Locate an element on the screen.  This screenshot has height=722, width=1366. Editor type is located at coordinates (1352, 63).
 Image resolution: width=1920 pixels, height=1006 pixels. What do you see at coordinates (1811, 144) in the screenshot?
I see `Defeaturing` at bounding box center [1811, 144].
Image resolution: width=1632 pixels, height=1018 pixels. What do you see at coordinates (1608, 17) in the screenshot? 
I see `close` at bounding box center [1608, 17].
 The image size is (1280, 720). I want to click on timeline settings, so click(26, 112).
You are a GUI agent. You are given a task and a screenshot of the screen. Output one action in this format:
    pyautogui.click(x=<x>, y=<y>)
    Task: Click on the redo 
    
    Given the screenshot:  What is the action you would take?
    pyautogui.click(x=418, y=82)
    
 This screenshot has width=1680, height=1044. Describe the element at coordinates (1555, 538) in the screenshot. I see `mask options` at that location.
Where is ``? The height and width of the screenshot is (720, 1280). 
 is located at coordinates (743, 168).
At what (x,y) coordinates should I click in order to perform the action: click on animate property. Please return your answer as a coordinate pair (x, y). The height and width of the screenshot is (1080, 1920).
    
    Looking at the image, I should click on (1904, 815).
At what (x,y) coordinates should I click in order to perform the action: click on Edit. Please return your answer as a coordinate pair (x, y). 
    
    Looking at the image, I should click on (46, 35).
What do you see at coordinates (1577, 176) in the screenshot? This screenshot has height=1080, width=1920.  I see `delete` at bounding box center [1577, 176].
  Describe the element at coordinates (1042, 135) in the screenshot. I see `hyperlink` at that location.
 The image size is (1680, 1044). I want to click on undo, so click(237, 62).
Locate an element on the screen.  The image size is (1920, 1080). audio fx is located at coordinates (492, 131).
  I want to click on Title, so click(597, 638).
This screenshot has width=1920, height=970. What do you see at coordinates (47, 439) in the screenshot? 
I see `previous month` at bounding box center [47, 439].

※

Please reproduce all of the entries above word for word, keeping every line, space and character unchanged.

Locate an element on the screen.  This screenshot has height=722, width=1366. Editor type is located at coordinates (1352, 63).
 Image resolution: width=1920 pixels, height=1006 pixels. What do you see at coordinates (1811, 144) in the screenshot?
I see `Defeaturing` at bounding box center [1811, 144].
Image resolution: width=1632 pixels, height=1018 pixels. What do you see at coordinates (1608, 17) in the screenshot? 
I see `close` at bounding box center [1608, 17].
 The image size is (1280, 720). I want to click on timeline settings, so click(26, 112).
You are a GUI agent. You are given a task and a screenshot of the screen. Output one action in this format:
    pyautogui.click(x=<x>, y=<y>)
    Task: Click on the redo 
    
    Given the screenshot:  What is the action you would take?
    pyautogui.click(x=418, y=82)
    
 This screenshot has width=1680, height=1044. Describe the element at coordinates (1555, 538) in the screenshot. I see `mask options` at that location.
Where is ``? The height and width of the screenshot is (720, 1280). 
 is located at coordinates (743, 168).
At what (x,y) coordinates should I click in order to perform the action: click on animate property. Please return your answer as a coordinate pair (x, y). The height and width of the screenshot is (1080, 1920).
    
    Looking at the image, I should click on (1904, 815).
At what (x,y) coordinates should I click in order to perform the action: click on Edit. Please return your answer as a coordinate pair (x, y). 
    
    Looking at the image, I should click on (46, 35).
What do you see at coordinates (1577, 176) in the screenshot? This screenshot has height=1080, width=1920.  I see `delete` at bounding box center [1577, 176].
  Describe the element at coordinates (1042, 135) in the screenshot. I see `hyperlink` at that location.
 The image size is (1680, 1044). I want to click on undo, so click(237, 62).
Locate an element on the screen.  The image size is (1920, 1080). audio fx is located at coordinates (492, 131).
  I want to click on Title, so click(597, 638).
This screenshot has width=1920, height=970. What do you see at coordinates (47, 439) in the screenshot? 
I see `previous month` at bounding box center [47, 439].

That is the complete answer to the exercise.